(Beginning of SOURCE MATERIAL)
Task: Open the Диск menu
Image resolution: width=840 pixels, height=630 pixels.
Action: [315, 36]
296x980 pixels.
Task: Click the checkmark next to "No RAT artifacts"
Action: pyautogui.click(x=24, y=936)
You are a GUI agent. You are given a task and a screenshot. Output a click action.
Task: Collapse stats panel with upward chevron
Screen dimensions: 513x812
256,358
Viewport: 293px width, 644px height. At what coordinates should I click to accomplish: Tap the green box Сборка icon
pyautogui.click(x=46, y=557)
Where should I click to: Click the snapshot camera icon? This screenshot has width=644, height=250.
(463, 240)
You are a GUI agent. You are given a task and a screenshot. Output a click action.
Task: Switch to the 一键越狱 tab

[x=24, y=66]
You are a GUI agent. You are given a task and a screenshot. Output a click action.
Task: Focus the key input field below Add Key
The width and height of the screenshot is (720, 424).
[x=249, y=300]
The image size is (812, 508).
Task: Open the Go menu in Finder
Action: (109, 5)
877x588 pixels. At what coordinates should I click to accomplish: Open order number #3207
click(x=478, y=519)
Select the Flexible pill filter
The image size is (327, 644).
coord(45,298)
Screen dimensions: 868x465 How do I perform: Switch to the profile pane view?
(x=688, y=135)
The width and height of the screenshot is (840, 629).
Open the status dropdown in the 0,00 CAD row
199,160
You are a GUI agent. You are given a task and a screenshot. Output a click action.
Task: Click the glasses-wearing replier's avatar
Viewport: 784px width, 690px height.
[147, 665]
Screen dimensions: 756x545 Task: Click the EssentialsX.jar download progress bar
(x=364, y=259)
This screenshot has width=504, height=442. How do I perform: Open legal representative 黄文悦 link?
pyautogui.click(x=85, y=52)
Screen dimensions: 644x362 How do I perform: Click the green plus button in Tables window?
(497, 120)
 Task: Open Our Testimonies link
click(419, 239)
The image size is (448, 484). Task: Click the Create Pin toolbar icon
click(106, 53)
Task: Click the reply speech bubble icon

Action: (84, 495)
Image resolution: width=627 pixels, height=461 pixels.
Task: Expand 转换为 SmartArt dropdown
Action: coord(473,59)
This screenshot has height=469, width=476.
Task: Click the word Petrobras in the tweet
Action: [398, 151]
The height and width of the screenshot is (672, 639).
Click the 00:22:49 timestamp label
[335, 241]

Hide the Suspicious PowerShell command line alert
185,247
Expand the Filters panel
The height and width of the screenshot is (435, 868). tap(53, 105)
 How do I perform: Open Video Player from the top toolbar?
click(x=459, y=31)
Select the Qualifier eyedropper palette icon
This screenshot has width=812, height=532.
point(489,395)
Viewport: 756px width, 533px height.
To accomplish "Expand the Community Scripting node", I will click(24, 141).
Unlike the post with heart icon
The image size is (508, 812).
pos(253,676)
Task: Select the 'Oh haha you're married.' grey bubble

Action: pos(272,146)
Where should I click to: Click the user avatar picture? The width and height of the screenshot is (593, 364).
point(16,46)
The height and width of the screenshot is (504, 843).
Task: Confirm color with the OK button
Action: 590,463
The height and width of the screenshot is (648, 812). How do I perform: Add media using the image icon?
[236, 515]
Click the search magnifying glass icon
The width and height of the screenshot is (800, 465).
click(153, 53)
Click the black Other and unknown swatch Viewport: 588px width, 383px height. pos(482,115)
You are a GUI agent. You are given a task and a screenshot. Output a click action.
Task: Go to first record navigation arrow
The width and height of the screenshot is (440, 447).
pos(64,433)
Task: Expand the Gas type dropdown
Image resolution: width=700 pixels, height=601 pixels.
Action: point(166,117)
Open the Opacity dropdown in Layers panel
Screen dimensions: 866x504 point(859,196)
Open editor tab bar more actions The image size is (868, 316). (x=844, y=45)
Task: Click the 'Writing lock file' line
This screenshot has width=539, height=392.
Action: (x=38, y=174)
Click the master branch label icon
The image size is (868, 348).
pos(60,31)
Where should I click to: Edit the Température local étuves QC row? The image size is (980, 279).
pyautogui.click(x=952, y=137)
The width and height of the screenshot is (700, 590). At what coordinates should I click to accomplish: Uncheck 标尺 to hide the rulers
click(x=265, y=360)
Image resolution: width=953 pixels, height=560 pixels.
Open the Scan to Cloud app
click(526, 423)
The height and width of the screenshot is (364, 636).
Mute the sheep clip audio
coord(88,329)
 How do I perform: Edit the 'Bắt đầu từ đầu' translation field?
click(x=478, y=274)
(End of SOURCE MATERIAL)
== TASK DETAILS ==
The line with "Image resolution: width=953" and every line after it up to the end of the entries: output those exactly, and only those.

== ANSWER SPACE ==
Image resolution: width=953 pixels, height=560 pixels.
Open the Scan to Cloud app
click(526, 423)
The height and width of the screenshot is (364, 636).
Mute the sheep clip audio
coord(88,329)
 How do I perform: Edit the 'Bắt đầu từ đầu' translation field?
click(x=478, y=274)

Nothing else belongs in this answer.